In the short term, the vote in favour of leaving the EU will have little, if any, immediate impact on indirect or direct taxes. Few changes are likely to occur while the secession negotiations take place. Following a negotiation about exit terms, the UK’s approach to taxation could diverge from the current position.
The Brexit will provide numerous challenges and opportunities for the different industries and sectors of the Swiss economy that have to be analyzed and dealt with. Swiss companies are well advised to analyze the potential impact of Brexit on their business and in their planning, both short and long term and to adapt their strategies as needed.
Explore the potential direct and indirect tax implications summarized in Deloitte’s Briefing Paper
Our paper analyses the direct and indirect tax implications for the possible alternatives to membership of the EU:
- For indirect tax, the impact on Customs Duty; Excise Duty; VAT and Capital Duty, as well as which indirect taxes would be unaffected.
- For direct tax, relevant EU law; what would change if the UK left the EU; State Aid rules and Harmful Tax Practices.

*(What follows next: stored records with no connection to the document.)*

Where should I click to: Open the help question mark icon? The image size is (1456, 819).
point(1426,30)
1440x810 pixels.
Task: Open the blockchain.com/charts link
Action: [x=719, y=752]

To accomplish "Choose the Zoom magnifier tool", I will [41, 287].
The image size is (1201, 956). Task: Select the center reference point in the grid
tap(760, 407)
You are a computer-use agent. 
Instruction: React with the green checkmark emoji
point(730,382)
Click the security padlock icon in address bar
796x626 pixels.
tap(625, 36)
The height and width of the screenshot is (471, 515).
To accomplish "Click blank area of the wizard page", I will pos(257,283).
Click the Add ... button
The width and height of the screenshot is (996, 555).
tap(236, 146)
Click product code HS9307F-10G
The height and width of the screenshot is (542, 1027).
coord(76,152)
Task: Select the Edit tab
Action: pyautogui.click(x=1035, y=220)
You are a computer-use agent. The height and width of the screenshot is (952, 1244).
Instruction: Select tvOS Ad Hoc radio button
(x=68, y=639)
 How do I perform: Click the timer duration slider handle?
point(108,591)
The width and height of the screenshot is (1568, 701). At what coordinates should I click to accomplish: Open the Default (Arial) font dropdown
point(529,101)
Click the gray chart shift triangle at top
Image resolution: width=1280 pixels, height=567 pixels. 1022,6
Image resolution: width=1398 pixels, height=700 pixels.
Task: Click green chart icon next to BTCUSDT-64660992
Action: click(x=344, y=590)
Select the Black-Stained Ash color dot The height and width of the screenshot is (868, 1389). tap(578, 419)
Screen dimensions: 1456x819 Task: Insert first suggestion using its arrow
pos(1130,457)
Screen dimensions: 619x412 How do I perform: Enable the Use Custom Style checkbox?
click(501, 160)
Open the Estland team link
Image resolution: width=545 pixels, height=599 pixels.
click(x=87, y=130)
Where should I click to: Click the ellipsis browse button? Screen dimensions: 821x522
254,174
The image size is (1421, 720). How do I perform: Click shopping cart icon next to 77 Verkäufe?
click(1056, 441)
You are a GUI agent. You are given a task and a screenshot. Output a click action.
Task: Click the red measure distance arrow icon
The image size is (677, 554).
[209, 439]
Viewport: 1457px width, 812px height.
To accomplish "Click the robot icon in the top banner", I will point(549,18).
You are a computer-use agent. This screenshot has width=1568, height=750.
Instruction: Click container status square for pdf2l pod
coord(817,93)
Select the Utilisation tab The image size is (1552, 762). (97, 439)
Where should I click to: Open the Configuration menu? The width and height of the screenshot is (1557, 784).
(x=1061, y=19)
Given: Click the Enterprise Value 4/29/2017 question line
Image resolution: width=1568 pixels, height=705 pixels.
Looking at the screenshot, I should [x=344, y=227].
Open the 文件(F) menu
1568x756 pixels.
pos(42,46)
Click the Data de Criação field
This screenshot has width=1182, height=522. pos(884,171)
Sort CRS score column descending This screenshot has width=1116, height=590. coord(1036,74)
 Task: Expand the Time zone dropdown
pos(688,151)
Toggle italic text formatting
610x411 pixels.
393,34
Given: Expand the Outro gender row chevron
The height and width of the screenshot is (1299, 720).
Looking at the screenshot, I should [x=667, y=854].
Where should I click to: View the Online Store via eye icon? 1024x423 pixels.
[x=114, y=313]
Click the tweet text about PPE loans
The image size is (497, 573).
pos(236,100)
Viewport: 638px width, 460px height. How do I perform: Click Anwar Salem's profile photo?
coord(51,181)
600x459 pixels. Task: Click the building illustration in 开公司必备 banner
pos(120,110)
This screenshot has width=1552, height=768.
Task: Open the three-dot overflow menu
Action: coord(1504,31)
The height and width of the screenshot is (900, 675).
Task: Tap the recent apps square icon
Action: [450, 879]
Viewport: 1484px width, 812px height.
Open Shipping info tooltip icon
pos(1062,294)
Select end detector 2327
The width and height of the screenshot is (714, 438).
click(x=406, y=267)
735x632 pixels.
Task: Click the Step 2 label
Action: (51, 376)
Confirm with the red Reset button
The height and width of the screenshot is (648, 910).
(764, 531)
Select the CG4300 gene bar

Download the entire briefing paper (PDF)
Explore the other effects of Brexit on business and the economy
Over the coming months and years, there will be significant changes to the political landscape. In the short term, the government is likely to set up a cross-departmental task force in order to negotiate Britain’s exit from the EU.
To counteract the immediate negative shock to the economy, it is likely that a number of policy measures will be announced. The government could introduce some pro-business measures in an emergency budget, ease fiscal deficit cuts and temporarily suspend its fiscal rules and the Bank of England’s inflation target.
The medium-term impact on the economy is harder to assess and will depend largely on the pace and success of the government’s negotiations with the EU and on future access to the single market.
In the longer term, economic activity will be determined by a combination of the nature of the UK’s post-exit trade relationship with the EU and its ability to exploit its newfound freedom to forge individual trade deals with emerging markets outside the EU.